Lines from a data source
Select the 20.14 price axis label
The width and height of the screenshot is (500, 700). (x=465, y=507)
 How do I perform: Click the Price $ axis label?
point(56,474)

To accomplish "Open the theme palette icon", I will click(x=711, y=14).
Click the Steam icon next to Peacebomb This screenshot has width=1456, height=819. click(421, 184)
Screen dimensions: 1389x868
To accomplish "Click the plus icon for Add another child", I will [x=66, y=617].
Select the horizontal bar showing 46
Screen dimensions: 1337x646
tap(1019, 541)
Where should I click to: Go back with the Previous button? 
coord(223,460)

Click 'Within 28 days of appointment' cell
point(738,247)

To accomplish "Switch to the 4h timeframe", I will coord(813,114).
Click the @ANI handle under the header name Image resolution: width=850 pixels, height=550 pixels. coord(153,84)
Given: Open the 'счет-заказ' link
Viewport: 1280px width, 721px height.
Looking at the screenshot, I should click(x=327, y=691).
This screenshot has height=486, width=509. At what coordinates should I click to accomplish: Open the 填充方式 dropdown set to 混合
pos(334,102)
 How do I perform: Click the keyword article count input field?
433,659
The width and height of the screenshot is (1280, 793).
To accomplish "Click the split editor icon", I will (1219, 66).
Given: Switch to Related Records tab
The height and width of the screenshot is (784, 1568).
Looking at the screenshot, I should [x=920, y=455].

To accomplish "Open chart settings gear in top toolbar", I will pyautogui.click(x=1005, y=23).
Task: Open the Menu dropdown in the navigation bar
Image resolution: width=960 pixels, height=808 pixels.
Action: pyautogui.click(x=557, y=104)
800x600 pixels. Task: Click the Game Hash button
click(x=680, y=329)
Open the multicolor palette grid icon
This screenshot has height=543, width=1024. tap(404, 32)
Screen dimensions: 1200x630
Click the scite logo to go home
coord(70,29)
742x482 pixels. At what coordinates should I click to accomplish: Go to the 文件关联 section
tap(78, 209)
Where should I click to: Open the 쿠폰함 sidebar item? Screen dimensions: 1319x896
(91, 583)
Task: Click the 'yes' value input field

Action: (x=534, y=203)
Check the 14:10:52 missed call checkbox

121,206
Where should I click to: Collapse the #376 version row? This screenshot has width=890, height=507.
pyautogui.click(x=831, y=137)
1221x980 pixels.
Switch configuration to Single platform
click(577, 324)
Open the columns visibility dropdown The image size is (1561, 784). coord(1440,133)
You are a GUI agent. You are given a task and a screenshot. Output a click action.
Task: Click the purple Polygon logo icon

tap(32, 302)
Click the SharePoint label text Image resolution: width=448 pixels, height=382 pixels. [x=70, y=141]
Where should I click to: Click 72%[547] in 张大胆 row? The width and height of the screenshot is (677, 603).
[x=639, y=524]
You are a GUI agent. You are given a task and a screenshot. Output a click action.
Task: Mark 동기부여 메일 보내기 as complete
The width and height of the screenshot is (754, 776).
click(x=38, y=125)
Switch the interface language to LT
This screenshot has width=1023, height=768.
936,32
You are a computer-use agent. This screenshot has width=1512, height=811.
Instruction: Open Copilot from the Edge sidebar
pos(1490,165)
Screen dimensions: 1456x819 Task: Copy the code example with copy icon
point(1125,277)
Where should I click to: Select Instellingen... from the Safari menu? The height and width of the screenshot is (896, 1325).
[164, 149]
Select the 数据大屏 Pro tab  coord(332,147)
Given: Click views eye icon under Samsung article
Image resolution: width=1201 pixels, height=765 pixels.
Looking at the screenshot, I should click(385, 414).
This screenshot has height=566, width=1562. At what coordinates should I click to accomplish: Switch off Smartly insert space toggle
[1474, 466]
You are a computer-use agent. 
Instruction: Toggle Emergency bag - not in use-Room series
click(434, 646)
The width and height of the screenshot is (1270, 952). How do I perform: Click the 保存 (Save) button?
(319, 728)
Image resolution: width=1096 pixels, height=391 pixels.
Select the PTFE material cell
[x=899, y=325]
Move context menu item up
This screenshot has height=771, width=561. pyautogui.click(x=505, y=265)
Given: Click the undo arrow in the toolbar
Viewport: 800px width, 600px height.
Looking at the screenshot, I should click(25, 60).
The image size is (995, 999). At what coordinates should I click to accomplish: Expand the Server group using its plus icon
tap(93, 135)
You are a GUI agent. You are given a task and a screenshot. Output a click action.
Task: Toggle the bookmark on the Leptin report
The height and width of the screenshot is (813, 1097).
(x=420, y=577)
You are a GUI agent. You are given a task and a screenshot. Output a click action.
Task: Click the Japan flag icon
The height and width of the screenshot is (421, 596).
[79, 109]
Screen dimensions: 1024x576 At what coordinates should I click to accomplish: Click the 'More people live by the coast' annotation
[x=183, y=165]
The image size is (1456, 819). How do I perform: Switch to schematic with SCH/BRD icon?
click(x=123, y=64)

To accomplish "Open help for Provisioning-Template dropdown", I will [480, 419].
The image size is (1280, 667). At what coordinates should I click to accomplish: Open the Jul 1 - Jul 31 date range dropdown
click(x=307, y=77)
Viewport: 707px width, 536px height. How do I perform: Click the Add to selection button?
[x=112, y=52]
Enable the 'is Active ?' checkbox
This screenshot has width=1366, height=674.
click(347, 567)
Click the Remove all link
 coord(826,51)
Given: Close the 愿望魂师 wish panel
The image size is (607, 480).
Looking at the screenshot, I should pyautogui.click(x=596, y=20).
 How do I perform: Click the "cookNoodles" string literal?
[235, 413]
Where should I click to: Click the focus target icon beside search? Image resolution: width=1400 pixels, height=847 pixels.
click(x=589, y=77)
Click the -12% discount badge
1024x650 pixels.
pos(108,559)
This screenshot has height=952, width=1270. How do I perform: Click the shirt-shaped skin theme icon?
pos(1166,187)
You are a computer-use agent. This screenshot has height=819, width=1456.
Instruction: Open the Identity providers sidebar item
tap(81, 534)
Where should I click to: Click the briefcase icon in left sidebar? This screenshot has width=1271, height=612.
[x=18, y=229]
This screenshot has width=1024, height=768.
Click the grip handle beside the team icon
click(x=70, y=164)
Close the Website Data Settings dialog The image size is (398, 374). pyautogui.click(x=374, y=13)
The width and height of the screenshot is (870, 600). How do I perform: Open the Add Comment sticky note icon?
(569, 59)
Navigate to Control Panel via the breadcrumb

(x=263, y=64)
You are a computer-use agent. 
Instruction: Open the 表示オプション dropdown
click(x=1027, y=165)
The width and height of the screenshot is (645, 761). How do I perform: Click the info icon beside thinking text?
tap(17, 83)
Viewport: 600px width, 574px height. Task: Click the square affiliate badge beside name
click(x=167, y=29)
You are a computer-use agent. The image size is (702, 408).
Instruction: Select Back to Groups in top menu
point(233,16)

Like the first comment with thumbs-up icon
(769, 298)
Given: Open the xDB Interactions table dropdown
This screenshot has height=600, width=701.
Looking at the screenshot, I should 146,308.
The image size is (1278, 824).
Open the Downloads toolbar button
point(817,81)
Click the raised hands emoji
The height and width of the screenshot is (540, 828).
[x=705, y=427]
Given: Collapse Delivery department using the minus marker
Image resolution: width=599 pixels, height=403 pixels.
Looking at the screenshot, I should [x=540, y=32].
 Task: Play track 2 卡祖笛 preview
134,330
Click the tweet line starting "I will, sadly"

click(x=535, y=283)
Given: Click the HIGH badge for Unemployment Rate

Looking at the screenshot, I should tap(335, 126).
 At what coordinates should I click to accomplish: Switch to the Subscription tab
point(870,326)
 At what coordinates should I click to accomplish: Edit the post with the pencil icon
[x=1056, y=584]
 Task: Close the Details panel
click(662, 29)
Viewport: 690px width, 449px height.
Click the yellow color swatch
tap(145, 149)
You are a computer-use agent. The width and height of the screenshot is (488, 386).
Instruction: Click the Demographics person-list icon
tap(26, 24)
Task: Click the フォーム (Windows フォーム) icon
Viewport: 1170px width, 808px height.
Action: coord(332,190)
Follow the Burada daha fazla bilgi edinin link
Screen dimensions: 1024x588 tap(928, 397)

[PROBLEM TO SOLVE]
Copy out the lines word for word, starting at the line that contains "Click the raised hands emoji" and ending after the line that contains "Action: coord(332,190)".

[ANSWER IN FULL]
Click the raised hands emoji
The height and width of the screenshot is (540, 828).
[x=705, y=427]
Given: Collapse Delivery department using the minus marker
Image resolution: width=599 pixels, height=403 pixels.
Looking at the screenshot, I should [x=540, y=32].
 Task: Play track 2 卡祖笛 preview
134,330
Click the tweet line starting "I will, sadly"

click(x=535, y=283)
Given: Click the HIGH badge for Unemployment Rate

Looking at the screenshot, I should tap(335, 126).
 At what coordinates should I click to accomplish: Switch to the Subscription tab
point(870,326)
 At what coordinates should I click to accomplish: Edit the post with the pencil icon
[x=1056, y=584]
 Task: Close the Details panel
click(662, 29)
Viewport: 690px width, 449px height.
Click the yellow color swatch
tap(145, 149)
You are a computer-use agent. The width and height of the screenshot is (488, 386).
Instruction: Click the Demographics person-list icon
tap(26, 24)
Task: Click the フォーム (Windows フォーム) icon
Viewport: 1170px width, 808px height.
Action: coord(332,190)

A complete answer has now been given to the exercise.